DE L’ART OU DE LA CHANCE DE SE REVEILLER A TEMPS EN MATIERE DE BAUX COMMERCIAUX
La signature d’un bail est parfois, notamment pour les preneurs même professionnels mais cela peut également le devenir pour les bailleurs, une aventure dans un monde que l’on pourrait qualifier de jungle organisée car reposant sur des rapports de force que la loi doit corriger mais à la condition qu’elle ne soit pas volontairement ou involontairement détournée.

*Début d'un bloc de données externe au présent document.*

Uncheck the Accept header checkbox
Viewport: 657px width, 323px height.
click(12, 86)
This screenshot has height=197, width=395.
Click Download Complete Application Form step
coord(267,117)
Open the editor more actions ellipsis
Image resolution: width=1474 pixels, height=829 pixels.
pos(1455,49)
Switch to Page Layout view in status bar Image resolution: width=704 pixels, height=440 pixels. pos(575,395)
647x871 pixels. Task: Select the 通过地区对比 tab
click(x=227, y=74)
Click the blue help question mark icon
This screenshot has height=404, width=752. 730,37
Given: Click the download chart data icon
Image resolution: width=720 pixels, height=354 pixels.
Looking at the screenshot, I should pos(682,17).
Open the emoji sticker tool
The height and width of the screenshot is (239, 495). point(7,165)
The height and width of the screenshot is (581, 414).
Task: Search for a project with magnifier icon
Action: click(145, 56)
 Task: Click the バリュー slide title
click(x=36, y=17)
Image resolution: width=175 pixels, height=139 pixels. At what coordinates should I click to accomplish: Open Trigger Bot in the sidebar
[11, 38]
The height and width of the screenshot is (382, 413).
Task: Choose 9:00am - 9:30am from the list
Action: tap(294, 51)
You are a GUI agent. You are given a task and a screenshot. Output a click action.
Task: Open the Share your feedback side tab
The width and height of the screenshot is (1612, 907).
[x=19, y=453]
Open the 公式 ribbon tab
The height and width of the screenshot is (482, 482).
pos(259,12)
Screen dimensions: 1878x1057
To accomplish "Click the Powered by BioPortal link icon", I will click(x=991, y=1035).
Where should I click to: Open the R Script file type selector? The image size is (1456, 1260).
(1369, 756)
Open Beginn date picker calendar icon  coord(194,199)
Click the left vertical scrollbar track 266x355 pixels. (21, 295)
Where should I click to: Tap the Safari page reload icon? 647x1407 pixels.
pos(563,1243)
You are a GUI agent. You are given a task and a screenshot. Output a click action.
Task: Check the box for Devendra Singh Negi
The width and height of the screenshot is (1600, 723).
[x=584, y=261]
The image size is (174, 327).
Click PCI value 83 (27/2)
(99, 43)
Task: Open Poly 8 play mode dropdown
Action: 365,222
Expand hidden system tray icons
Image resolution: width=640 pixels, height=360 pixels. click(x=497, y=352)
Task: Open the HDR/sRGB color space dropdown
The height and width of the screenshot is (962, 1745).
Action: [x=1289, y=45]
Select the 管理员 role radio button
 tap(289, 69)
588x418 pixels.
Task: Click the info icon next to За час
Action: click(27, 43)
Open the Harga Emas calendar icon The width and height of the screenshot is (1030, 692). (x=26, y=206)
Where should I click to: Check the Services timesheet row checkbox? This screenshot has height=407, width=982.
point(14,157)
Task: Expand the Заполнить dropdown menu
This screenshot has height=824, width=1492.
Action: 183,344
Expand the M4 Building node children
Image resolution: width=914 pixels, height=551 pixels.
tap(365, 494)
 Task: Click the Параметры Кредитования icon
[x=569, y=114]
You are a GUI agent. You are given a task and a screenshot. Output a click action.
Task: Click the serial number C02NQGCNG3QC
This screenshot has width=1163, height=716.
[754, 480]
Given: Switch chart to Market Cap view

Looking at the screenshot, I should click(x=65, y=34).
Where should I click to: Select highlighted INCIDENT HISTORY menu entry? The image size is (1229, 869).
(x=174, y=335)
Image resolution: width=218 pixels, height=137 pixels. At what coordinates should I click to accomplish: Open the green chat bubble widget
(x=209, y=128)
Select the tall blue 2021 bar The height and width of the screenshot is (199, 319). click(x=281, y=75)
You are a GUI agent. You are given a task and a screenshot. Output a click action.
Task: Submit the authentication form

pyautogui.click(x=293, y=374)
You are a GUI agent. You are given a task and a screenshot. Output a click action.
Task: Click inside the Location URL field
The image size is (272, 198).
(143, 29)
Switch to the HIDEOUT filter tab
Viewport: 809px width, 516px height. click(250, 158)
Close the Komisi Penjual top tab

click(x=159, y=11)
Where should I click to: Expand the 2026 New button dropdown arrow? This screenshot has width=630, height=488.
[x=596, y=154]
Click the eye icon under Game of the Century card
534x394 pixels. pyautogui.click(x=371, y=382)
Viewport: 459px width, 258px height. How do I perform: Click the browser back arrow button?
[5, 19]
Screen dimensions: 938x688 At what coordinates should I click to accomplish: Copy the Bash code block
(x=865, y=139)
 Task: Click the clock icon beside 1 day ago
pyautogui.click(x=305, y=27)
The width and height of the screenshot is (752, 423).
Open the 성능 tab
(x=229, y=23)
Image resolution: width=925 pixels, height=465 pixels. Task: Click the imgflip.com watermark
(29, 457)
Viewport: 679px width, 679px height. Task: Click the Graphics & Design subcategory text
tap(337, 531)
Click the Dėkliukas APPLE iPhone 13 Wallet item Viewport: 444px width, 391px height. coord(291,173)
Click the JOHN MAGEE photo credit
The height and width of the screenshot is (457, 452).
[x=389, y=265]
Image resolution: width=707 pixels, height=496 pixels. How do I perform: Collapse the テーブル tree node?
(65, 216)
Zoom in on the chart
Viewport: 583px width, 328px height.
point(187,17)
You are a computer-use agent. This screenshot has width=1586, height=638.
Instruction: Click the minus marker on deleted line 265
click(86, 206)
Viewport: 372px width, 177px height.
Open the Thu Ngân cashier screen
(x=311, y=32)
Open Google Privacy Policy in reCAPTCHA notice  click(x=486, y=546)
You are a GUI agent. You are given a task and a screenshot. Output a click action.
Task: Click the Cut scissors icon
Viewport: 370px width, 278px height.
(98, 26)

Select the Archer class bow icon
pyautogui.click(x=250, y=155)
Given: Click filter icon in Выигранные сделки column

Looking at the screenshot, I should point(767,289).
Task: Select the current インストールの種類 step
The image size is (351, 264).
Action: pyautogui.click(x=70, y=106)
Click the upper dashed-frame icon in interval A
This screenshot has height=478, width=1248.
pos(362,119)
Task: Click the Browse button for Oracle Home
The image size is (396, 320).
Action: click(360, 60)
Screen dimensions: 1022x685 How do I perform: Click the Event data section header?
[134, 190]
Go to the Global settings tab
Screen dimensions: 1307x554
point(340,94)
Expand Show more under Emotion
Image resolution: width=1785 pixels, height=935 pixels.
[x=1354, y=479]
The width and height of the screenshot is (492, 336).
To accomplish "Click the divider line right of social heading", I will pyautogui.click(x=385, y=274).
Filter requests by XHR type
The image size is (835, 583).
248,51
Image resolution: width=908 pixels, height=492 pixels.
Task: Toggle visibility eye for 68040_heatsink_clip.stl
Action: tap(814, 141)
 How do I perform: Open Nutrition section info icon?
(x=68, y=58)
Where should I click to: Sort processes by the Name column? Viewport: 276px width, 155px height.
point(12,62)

Ainsi à titre d’exemple caractéristique, un esprit simple mais non dénué d’une certaine logique pourrait considérer qu’un commerçant qui a signé « par erreur » ou que l’on a « enduit en erreur » un contrat de bail civil ou de location gérance peut demander la requalification de son contrat en bail commercial protégé par le statut des baux commerciaux car il s’agit en dehors de cas strictement encadrés par la loi ou la jurisprudence de dispositions relevant de l’ordre public.
Un arrêt rendu par la Cour de Cassation 22 janvier 2013 sur une question préalable dite de constitutionalité, confirmant deux arrêts précédents de la cour de cassation, précise que:
« La demande tendant à la reconnaissance du statut des baux commerciaux a été soumise à la prescription biennale et que le délai de prescription courait à compter de la conclusion du contrat, la Cour d’Appel qui a relevé que le contrat de location gérance dont la requalification était demandée avait été conclu le 13 décembre 1999 et que l’existence d’un contrat postérieur entre les parties n’était pas établi en a exactement déduit que l’action de la société … était prescrite ».
La société locataire avait effectivement revendiqué le bénéfice du statut des baux commerciaux le 17 mai 2004, soit plus de quatre ans après la conclusion du bail initial.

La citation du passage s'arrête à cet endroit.